There have been numerous studies that have shown that overlapping spousal networks is healthy for the couple. Remove that and you’ve got a recipe for increasing divorces and shorter relationships.
Also what’s missing from this data is how many fewer people are coupling up in general, that can be seen by either increase in sexless men or childless women over 30.
(https://ifstudies.org/blog/the-rise-of-childless-america - they have a post based on country too)
Fewer coupling up means fewer…babies!
Birth rates
I’ve thought about Japan’s falling birthrate and a lot of the issues that people point to as a cause of the declining birth rate (the pill, dating apps, built environment of suburbs lacking a 3rd space etc) didn’t exist in the 1970’s Japan when the birth rate collapsed. Stephen J Shaw points to the oil shock of the 1970’s for the cause, and for the US it was the 2008 Great Financial Crisis but those are merely the points in which the birth rate hit a downward inflection point, but it was going down even before then. Why?
My theory goes back to lack of community, and a retreat from civic life based on the premise of the book “Bowling Alone”.
Florida vs Utah
I met an entrepreneur who happens to be Mormon and has done the whole digital nomad with a family lifestyle. He mentioned in Florida, where people are a lot more transient, most neighbors were hard to get to know and recluse, and wouldn’t let their kid over their house despite playing with their kids for 2 years. Meanwhile, the first day he gets to Utah, the neighbors' kids knock on the door and ask to play with his kids. A night and day reaction and it certainly helps that when you have stronger social ties (being part of a church instead of just being neighbors) it creates greater social cohesion and bonds.
(source: US Census)
Florida is clearly trending towards an inverted pyramid and Utah remains, for now, a pyramid. It probably doesn’t take much to guess which environment has a better family life.
Israel is an outlier in the demographic trends as it’s both industrialized and has a high birth rate (including among secular Jews), but what it also has is a strong community forged by the constant threat of war.

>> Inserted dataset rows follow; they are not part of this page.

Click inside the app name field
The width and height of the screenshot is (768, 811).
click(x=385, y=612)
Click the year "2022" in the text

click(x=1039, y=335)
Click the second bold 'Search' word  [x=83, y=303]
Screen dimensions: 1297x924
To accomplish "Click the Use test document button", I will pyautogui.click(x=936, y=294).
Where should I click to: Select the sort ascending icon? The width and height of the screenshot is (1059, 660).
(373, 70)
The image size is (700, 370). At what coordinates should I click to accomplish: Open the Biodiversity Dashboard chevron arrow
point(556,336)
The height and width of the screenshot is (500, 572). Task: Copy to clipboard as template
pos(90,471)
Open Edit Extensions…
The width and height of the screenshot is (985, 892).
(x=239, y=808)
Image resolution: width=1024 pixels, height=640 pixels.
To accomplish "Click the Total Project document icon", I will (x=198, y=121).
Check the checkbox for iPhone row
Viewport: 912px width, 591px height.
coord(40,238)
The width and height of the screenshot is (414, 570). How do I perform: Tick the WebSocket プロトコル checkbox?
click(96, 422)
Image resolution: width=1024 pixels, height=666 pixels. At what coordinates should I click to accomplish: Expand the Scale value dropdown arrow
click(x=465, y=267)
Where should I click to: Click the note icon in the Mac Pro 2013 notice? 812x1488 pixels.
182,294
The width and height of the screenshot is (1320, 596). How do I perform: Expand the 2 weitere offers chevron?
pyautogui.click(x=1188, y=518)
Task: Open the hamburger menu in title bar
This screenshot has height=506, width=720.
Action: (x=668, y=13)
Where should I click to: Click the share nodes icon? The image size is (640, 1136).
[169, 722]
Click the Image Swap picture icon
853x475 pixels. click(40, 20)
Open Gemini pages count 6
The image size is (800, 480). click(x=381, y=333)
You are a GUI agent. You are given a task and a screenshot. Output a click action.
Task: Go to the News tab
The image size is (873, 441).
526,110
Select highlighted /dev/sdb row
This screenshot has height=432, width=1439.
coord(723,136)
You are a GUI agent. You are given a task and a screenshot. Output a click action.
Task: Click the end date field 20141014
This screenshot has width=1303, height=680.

In conclusion, I believe capitalism incentives us to use money to solve problems of convenience, reducing our commitment to our community and thus leading to a whole host of social problems including decreased social bonds, and falling birth rates.
I don’t believe that this was any overarching conspiracy, but merely the consequence of individual actions being bad for the collective health of society.
*A digital nomad is a curious thing to me. I’ve been one (it’s a lifestyle label, not a career) but it’s funny because we place such emphasis on the ability to work remotely so that we can see new places, and chase a different form of consumerism (experientialism) yet for anyone that’s lived the life, it’s 90% the same life (get up in the morning, have breakfast, work, go to gym), just in a different place, and likely a better quality. After a while though you realize how self-centered and hedonistic it can be.
**I also love that Mormons have a church and Facebook group specifically for single 20-35 year olds (which is how the Mormon I’d spoken to had met his wife).
***I’m trying to change this by having my neighbor over for dinner, asking them to take care of our plants while we’re gone in exchange for baby sitting their daughter.
Jason- These graphs are so striking, especially the rise of online spaces as places to meet. And yet: the physical attributes to relationships are in decline. Food for thought for sure.